To the Editor:
Jonathan Laurence ("The Prophet of Moderation," May/June 2007) complains that Tariq Ramadan leaves his audience "unsure whether Ramadan thinks terrorism in Europe and the Middle East is justifiable or unjustifiable" and that "by 'explaining' the attacks, he declines to denounce them as incomprehensible; he keeps the door open to future justifications of violence against civilians on religious and political grounds."
This seems a misunderstanding of Ramadan's position. In a 2004 interview with Foreign Policy, for instance, he was asked, "How do you feel when Islam is used to justify terrorism?" He replied: "Horrified. But responsible.

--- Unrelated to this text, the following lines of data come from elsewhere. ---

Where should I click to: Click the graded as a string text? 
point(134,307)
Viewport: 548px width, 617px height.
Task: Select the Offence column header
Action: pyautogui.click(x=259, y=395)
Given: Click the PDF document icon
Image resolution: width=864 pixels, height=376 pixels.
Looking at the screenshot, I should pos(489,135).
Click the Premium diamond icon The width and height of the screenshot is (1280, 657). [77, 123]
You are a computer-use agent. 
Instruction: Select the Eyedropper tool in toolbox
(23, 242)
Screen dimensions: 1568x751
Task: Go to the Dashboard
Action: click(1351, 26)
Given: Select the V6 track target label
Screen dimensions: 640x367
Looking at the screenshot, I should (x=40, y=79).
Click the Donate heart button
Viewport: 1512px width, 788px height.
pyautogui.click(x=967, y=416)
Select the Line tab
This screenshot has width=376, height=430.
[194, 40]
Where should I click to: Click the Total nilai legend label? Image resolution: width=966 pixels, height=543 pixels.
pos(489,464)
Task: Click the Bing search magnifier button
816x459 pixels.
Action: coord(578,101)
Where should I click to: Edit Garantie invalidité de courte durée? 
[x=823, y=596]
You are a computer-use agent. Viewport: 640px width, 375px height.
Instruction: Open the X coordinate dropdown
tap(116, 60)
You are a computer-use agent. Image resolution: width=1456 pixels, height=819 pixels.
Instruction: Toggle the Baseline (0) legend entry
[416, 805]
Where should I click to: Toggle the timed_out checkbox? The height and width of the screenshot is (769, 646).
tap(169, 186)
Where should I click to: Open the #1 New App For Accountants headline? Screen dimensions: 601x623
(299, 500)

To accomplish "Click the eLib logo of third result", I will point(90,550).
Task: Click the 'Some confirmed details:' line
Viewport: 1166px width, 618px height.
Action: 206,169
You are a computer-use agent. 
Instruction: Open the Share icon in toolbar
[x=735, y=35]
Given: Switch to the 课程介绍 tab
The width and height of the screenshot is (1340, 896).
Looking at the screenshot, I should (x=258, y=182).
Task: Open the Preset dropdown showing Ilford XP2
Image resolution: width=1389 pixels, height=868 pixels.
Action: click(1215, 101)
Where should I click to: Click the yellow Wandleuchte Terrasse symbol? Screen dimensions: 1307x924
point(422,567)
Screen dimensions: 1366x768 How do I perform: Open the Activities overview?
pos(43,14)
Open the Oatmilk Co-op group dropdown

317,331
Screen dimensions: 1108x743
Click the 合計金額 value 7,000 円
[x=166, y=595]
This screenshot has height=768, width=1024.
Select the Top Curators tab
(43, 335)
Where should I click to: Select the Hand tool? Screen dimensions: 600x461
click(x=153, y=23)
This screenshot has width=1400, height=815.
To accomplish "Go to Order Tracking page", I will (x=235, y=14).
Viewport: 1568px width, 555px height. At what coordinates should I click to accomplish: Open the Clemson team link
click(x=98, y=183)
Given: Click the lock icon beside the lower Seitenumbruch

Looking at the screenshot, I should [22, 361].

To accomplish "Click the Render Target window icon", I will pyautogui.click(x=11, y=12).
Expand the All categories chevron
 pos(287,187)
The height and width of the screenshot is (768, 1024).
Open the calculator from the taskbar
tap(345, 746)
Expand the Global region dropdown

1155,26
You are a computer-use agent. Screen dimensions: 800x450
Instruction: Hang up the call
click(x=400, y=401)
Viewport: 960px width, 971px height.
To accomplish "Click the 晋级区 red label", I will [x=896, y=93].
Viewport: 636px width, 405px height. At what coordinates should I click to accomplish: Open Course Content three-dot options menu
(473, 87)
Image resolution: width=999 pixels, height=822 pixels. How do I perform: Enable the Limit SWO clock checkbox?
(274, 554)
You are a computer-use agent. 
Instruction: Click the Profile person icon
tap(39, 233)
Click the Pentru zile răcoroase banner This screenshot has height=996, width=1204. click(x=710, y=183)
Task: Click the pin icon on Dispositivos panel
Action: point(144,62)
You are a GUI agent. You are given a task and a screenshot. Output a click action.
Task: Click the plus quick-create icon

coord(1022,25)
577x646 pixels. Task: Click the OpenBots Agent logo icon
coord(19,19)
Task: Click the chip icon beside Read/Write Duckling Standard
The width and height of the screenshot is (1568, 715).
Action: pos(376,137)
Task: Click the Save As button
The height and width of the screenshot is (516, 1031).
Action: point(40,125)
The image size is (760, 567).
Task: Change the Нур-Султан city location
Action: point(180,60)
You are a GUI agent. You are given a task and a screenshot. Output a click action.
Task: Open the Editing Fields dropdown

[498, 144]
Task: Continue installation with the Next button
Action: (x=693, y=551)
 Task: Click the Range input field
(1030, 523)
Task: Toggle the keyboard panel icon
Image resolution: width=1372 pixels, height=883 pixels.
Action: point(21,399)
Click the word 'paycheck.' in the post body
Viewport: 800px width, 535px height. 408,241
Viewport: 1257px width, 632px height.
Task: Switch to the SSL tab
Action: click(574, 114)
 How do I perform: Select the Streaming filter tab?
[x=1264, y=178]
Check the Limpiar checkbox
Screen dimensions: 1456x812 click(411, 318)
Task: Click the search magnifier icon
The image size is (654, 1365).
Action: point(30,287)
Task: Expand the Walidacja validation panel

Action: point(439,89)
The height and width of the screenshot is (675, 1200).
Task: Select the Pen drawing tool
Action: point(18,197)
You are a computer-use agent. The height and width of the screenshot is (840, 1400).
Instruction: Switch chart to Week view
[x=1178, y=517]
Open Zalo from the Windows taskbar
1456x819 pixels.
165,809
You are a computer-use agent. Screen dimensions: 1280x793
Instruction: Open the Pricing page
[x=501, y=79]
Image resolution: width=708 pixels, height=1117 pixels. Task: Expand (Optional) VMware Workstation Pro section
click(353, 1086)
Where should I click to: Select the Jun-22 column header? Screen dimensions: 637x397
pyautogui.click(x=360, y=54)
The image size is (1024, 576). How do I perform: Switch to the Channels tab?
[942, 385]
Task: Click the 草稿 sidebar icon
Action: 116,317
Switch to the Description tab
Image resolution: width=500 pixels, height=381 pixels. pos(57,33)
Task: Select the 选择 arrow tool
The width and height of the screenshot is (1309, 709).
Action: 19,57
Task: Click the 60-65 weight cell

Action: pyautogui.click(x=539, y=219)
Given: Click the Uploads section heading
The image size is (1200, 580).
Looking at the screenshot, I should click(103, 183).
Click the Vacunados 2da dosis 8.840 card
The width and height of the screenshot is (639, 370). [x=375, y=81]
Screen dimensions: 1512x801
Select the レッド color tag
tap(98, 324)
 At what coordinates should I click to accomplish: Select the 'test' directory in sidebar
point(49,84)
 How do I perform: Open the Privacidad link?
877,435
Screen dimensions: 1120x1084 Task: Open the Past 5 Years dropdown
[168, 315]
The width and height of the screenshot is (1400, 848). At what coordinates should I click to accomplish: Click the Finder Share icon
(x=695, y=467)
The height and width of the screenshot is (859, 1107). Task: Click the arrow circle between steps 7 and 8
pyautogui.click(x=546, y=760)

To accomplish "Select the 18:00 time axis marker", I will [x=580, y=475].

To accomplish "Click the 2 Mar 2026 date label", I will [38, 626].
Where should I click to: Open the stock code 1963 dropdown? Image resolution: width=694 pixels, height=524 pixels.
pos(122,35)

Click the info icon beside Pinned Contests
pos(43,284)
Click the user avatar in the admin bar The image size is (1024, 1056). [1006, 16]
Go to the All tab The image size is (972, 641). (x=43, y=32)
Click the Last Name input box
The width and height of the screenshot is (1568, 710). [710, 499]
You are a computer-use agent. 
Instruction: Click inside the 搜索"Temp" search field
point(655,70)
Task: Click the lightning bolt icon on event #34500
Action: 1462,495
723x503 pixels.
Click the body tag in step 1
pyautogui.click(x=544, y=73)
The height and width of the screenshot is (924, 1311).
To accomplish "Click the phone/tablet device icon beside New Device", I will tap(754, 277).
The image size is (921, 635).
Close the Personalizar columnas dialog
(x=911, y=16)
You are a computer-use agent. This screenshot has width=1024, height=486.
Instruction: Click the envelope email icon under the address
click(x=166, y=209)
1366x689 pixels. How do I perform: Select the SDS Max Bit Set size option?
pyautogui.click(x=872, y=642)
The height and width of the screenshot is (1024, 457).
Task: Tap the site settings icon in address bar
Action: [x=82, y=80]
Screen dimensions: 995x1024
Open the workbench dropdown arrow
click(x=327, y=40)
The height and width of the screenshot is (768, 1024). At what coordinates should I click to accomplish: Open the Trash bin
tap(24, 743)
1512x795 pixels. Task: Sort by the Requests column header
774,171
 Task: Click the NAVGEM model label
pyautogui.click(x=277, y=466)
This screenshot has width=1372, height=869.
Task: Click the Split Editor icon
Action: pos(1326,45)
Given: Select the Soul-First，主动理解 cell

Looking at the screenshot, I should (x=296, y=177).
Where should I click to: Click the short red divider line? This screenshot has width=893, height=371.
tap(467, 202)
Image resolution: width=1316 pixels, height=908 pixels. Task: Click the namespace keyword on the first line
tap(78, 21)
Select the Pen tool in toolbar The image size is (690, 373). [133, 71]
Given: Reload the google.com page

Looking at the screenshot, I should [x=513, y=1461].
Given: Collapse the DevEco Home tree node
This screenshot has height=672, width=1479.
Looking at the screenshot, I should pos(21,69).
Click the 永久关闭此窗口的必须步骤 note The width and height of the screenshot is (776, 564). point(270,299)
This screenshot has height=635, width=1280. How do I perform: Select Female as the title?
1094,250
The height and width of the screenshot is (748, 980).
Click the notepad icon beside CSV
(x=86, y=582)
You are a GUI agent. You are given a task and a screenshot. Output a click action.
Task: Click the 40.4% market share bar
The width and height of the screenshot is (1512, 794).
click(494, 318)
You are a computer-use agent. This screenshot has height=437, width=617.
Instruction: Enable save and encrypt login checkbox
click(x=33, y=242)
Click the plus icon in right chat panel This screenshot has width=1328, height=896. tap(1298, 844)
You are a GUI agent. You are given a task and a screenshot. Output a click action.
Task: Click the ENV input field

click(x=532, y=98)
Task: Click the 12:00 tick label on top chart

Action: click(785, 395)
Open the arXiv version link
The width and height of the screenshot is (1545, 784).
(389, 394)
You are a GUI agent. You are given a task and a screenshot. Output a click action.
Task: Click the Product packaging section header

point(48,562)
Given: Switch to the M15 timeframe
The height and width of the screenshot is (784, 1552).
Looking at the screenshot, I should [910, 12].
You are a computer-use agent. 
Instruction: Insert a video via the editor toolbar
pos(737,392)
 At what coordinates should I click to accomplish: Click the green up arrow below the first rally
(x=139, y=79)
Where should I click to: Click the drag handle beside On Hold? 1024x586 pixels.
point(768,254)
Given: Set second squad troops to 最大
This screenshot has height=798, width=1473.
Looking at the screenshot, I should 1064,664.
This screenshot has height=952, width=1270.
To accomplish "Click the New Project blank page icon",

When the Luxor terrorist attack took place [in Egypt] eight years ago, long before 9/11, I wrote a letter from a Swiss Muslim to his fellow citizens saying that this is not acceptable.... We have to condemn this as Muslims and as human beings.... We can have a legitimate resistance to oppression, but the means should be legitimate. Terrorism, which kills innocent people, is not Islamically acceptable. Within Islam there is an accepted diversity ... and we must never say that terrorism or violence is part of this accepted diversity." That sounds pretty unequivocal. The problem is that Laurence associates "explaining" with "justifying." This is a common conflation but a misguided one. To explain is merely to recognize that even the most twisted human beings are human beings and have their own internal logic; it does not conflict with having a clear moral stance. Quite the contrary: the need to dismiss your enemy as "incomprehensible" suggests that you may not be sufficiently secure in your own moral convictions.
Demonizing enemies this way is both intellectually comfortable and politically useful, since it creates a clear boundary between a rational "us" and an irrational "them"; indeed, it provides license for all-out war by placing "them," by fiat, outside the sphere of reasoned or reasonable behavior. But given that six years of an all-out war on terrorism have generated more terrorists than they have destroyed, it is not unreasonable to ask, instead, how to prevent these twisted human beings from twisting other human beings to their purpose. And that requires comprehension.
This is precisely what Ramadan is about. By describing what he sees as the true nature of Islam and the original meaning of terms such as "jihad" and "taqiyya," Ramadan seeks to show that violent fundamentalism is a perversion of the prescribed Islamic responses to oppression -- but at the same time, to explain why some Muslims feel oppressed and how jihadist ideology can sway the susceptible among them. Extremism can then be fought both by campaigning against it within Islam (as people like Ramadan do) and by reducing the sources of geopolitical friction that give extremists fodder. It would surely be irresponsible for anyone charged with protecting the world against terrorism not to have such knowledge.